## EXERCISE REQUIREMENTS
Please rewrite the poetry-film notes, beginning at the words "A Noiseless Patient" and stopping after "by Sarah Rasines.", with "student poetry films" changed to "short poetry films".

## DOCUMENT SECTION
BEGIN

The Future is Here by Bianca Stone
“Nothing bad can touch this life I haven’t already imagined.” This stunning black-and-white poetry film from UK filmmaker Helen Dewbery and US poet Bianca Stone should serve as a reminder—if any were needed—of the power of international collaboration on this day when the advocates for Little England seem to have triumphed. The poem is from Stone’s 2014 collection Someone Else’s Wedding Vows. Colin Heaney composed the music.
The Ugly Daughter by Warsan Shire
Dancer/choreographer Ella Mesma performs as Warsan Shire recites her poem. This was one of two dance-poetry pieces premiered at London’s Southbank Centre on October 6, 2014 under the aegis of The Complete Works II, directed by Nathalie Teitler, which gave rise to the Dancing Words project.
Aubade by Lucy English
A collaboration between Matt Mullins (audiovisual composition) and Lucy English (poem, voiceover) for English’s Book of Hours project.
Jigsawed by Tania Hershman
This is I love it how conversations flow from family to brown bread, an elegant, black-and-white poetry film by Ana Levisky with an interesting directive:
From landscapes to pubs and stores, a sequence of spots where personal episodes occurred is presented in an attempt to capture the geographical power in the absence of events or characters.
Bristol-based writer Tania Hershman reads her poem in the soundtrack, accompanied by Christopher Kestell’s original score on piano.
A Noiseless Patient Spider by Walt Whitman
This is one of the best student poetry films I’ve seen. Ayesha Raees is from Lahore, Pakistan, a literature student at Bennington College in Vermont who is writing her thesis on videopoetry. She told me she’s been working on this piece for the past eight months, and it shows. The spot-on music is by Sarah Rasines.
Raees’ decision to use just the second stanza of Whitman’s poem gives the text, I think, that quality of incompleteness that Tom Konyves maintains is intrinsic to each element in a true videopoem. (Read the complete poem at the Poetry Foundation website.) Another filmmaker’s take on the poem was recently deleted from Vimeo, so I’m pleased that such a fine new interpretation has appeared to take its place in the Moving Poems archive.

END

## INPUT DATA
BEGIN

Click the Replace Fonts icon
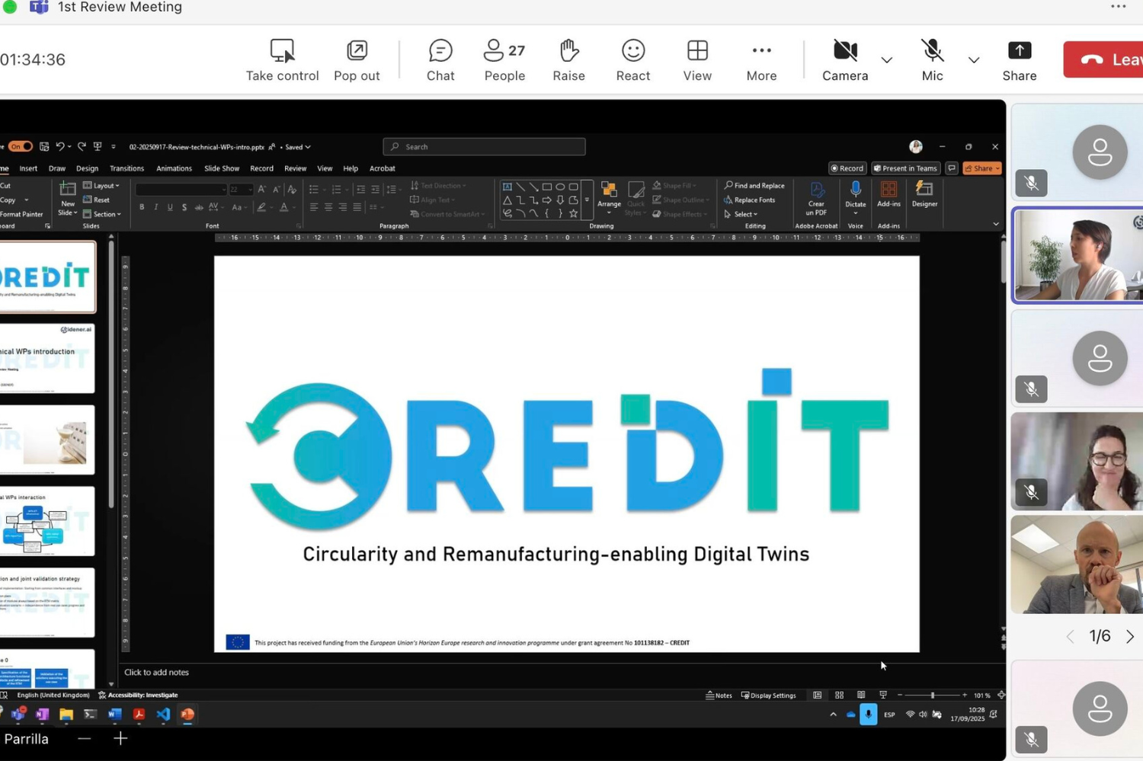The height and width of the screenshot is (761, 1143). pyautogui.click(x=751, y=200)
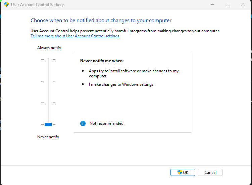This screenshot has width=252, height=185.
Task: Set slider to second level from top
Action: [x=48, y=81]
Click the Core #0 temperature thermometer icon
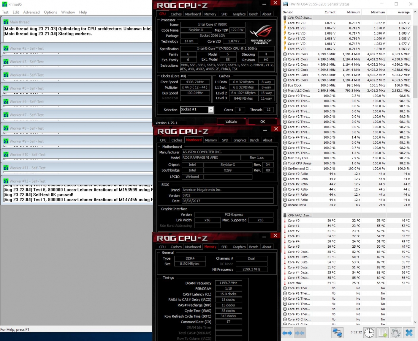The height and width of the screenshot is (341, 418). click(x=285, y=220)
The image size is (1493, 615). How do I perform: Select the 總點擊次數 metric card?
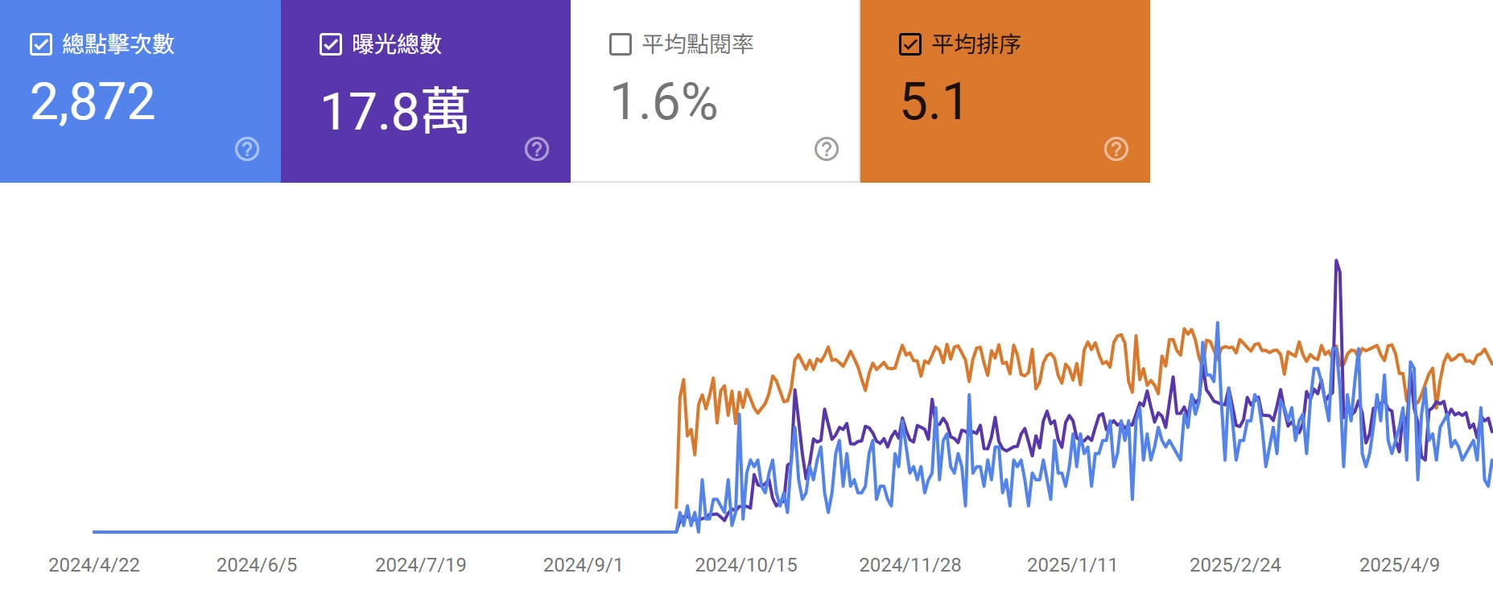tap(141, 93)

END

## SOLUTION
A Noiseless Patient Spider by Walt Whitman
This is one of the best short poetry films I’ve seen. Ayesha Raees is from Lahore, Pakistan, a literature student at Bennington College in Vermont who is writing her thesis on videopoetry. She told me she’s been working on this piece for the past eight months, and it shows. The spot-on music is by Sarah Rasines.